C
harly Malfède connaît des nuits agités. Au réveil, il attrape un crayon et esquisse ses cauchemars dans un carnet. Un petit livre rempli d’ombres menaçantes et de ponts brinquebalants. Un matin, dans la cour du collège, il surprend son ex petite-amie amourachée d’un lycéen planté fièrement à côté de son scooter. Une image s’impose alors à l’adolescent, celle d’un terrible accident. Le lendemain, il apprend que sa vision s’est réalisée. Les tourtereaux ont été admis en réanimation. Est-il responsable ? Par ailleurs, son meilleur copain tousse soudainement. Les mouchoirs sont tâchés de sang. En ouvrant son cahier, le jeune homme s’aperçoit qu’il a déjà représenté son camarade sur un lit d’hôpital. Et ces voix qu’il commence à entendre. C’est évident, il devient fou !
Les scénaristes, Christian Carayon et Michel-Yves Schmitt, installent leur série fantastique en usant de certains lieux-communs, l’anti-héros rejetant les événements, les parents en cours de séparation, l’aide providentielle à la fois d’une rebelle gothique et d’un professeur impliqué.

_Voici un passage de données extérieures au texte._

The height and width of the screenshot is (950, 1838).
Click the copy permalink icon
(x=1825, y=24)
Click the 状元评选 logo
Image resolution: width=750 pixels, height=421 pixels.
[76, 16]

Ces repères sont actualisés par les auteurs qui introduisent des concepts plus contemporains, notamment le harcèlement scolaire.
En entame du récit, un enseignant choisit comme sujet d’étude le film de science-fiction l’armée des douze singes dans le but d’animer un débat sur la peur du progrès. Cette scène n’est pas anodine et elle est remarquablement utilisée. Elle permet d’exposer des personnages, de faire naître des intérêts entre eux, de justifier des dialogues sarcastiques et d’introduire progressivement la thématique de la folie. Tout au long du scénario, les écrivains poursuivent les parallèles avec la production cinématographique de Terry Gilliam. Pas sûr, néanmoins, que les jeunes lecteurs profitent jusqu’au bout de la métaphore filée.
Au dessin, l’artiste italienne, Alessandra Marsili, œuvre parfaitement pour rendre lisible les différents arcs narratifs. Son style graphique est très léger. Le trait est fin et aérien, pas toujours très détaillé en arrière plan, laissant la couleur animer les formes. Les séquences d’hallucination sont très contrastées, que ce soit en matière de cadrages ou de colorisation, un rose et un violet réhaussant des aplats de noirs. Elle utilise, mais plus rarement, un encrage pigmenté sur un fond sombre pour pointer cet éloignement du réel.
Issu de la collection Frissons des éditions Jungle, ce premier volet présente de nombreuses qualités. Il ne manque pas de rythme, la mise en place est détaillée et l’album se termine sur une rencontre qui laisse Charly dans l’expectative. Cette fin est bien amenée et provoque une forte attente. Espérons que le prochain tome réponde aux multiples questions laissées en suspens.